--- Brief ---
Copy verbatim the entries from the line with "Send Inquiry (470, 208)" up to and including the line with "11220-VB915 INSULATOR-ENGINE MOUNTING,FRONT11220VB915".

--- Dataset content ---
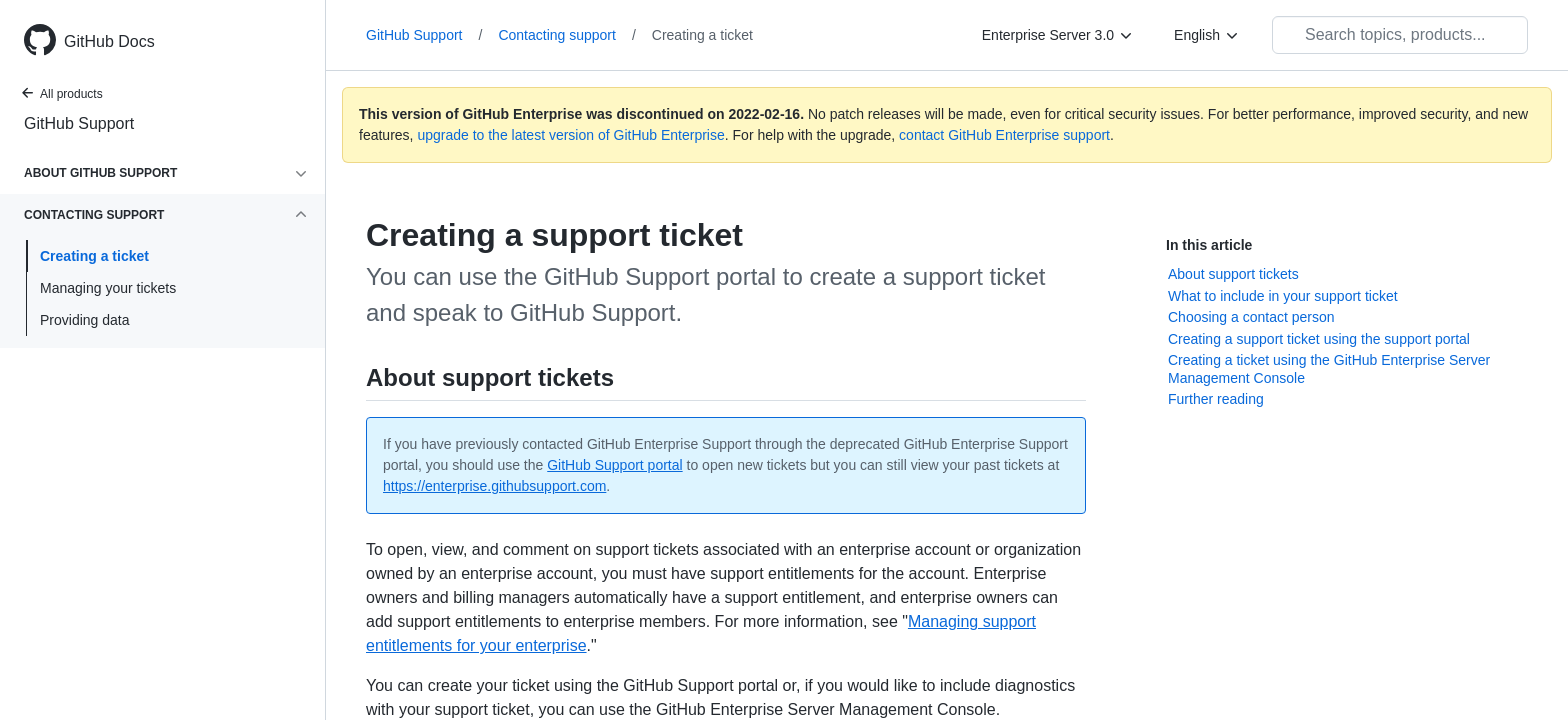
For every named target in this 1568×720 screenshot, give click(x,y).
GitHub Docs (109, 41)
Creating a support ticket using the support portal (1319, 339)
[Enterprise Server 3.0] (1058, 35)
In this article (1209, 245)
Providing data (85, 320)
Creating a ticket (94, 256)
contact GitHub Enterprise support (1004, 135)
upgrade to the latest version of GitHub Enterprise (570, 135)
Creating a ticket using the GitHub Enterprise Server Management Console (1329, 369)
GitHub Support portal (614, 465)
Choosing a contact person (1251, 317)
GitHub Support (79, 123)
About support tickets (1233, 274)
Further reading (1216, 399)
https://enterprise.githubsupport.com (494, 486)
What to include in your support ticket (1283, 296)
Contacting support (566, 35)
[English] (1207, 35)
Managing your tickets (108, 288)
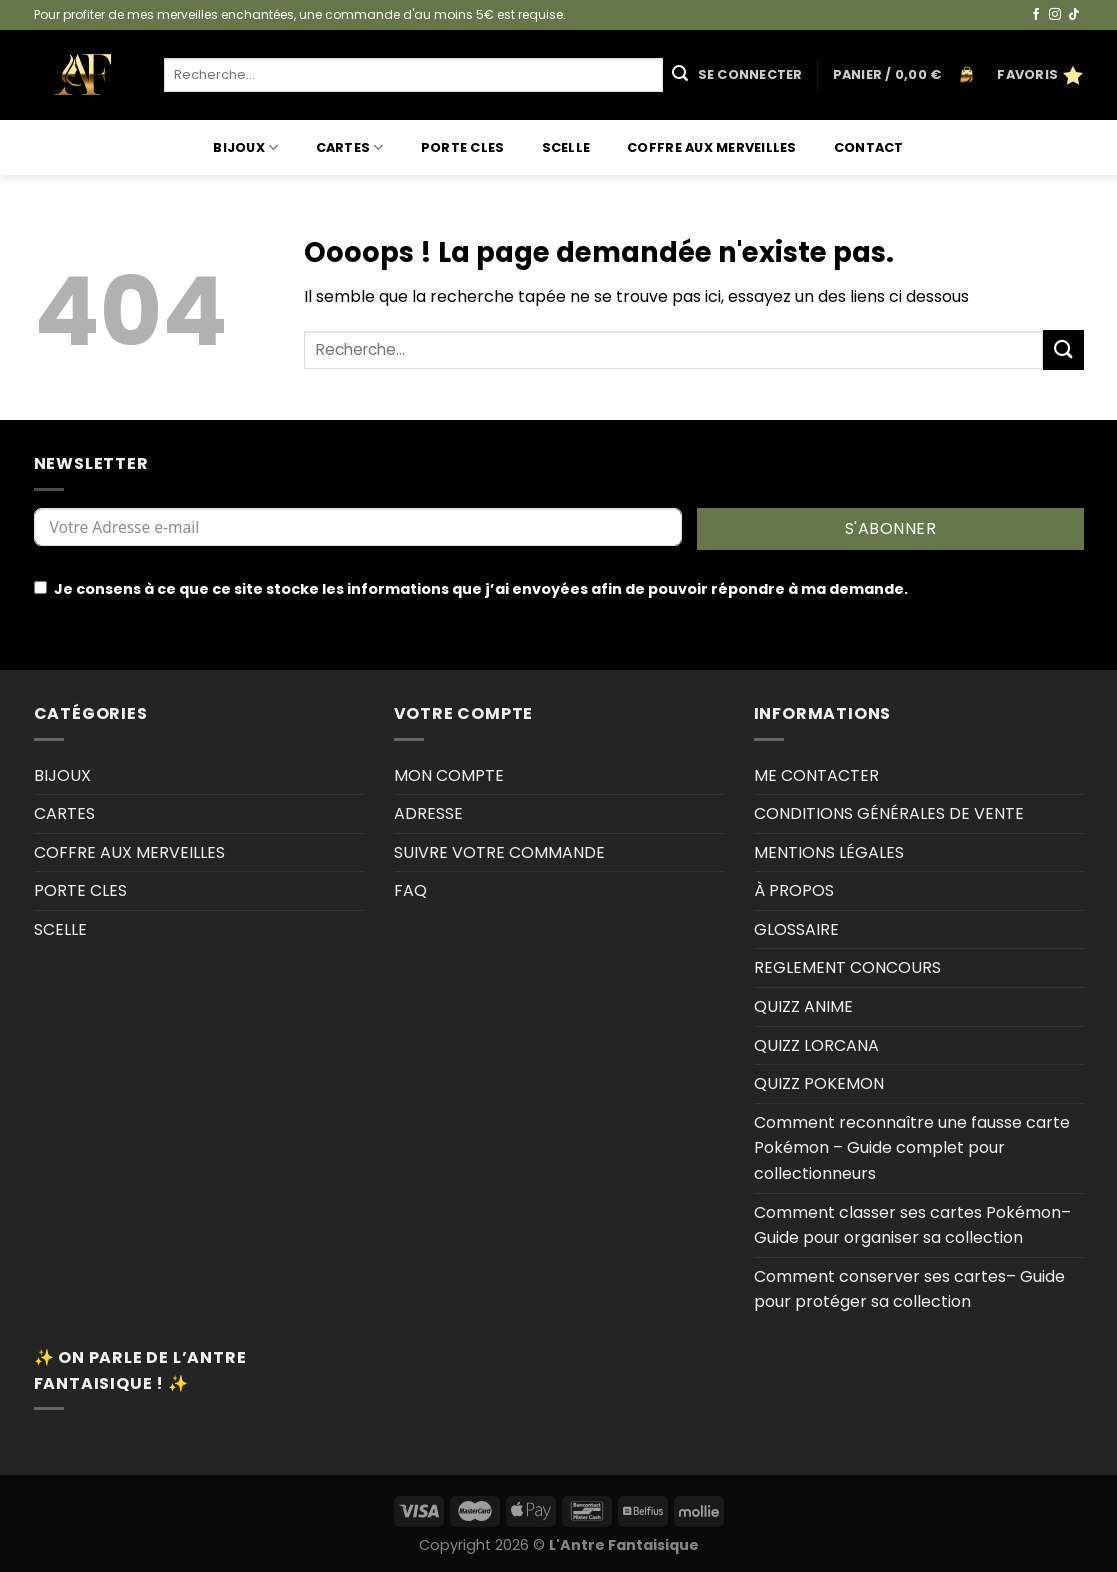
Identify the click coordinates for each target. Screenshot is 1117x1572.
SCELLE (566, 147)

--

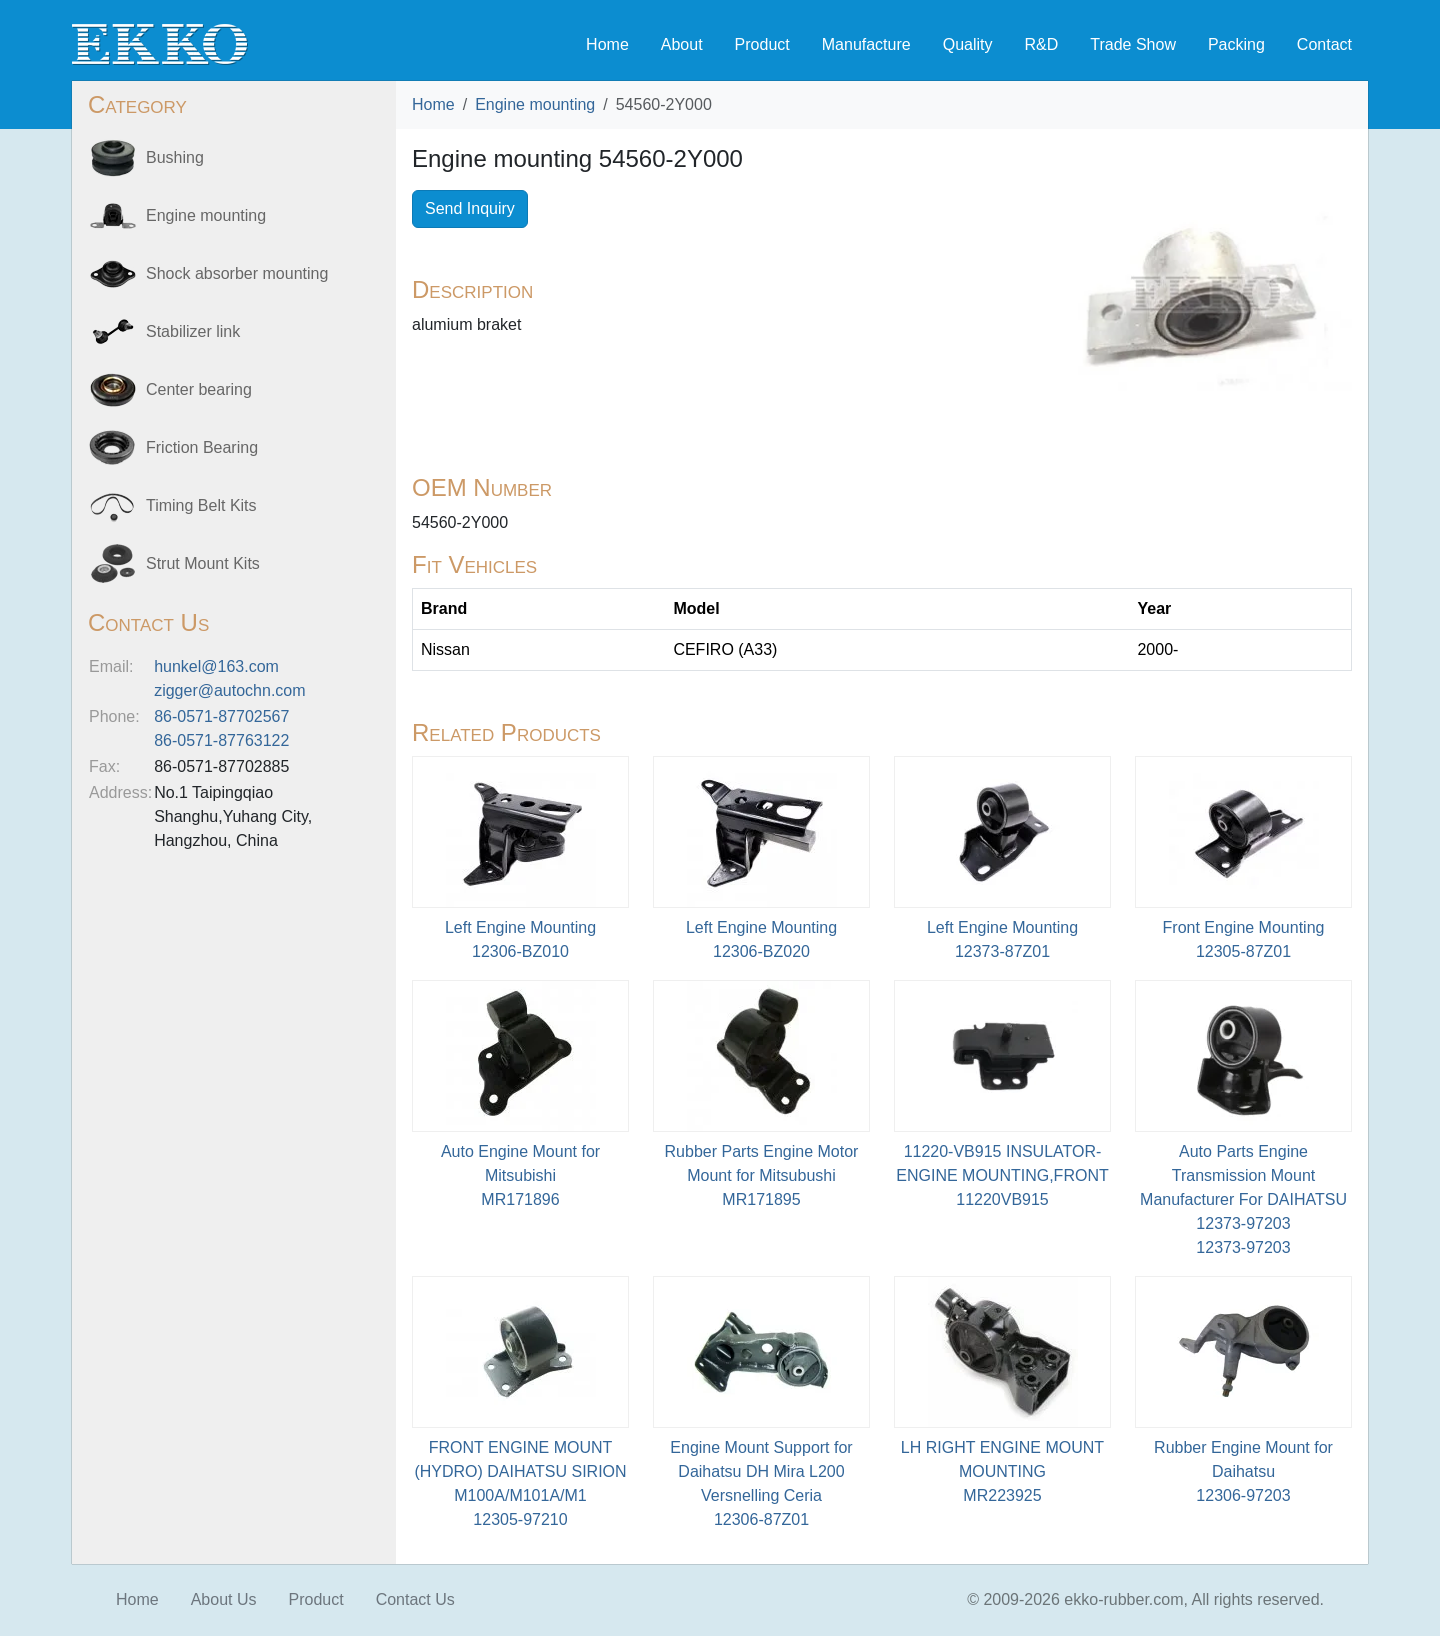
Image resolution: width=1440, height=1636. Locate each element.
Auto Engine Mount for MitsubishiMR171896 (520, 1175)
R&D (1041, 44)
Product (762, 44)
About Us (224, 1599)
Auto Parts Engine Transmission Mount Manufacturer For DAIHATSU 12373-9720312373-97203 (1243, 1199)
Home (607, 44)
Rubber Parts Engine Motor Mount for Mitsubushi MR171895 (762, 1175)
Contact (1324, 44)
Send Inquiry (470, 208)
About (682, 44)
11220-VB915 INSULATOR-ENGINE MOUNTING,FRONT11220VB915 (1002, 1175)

--- Solution to this task ---
Send Inquiry (470, 208)
About (682, 44)
11220-VB915 INSULATOR-ENGINE MOUNTING,FRONT11220VB915 (1002, 1175)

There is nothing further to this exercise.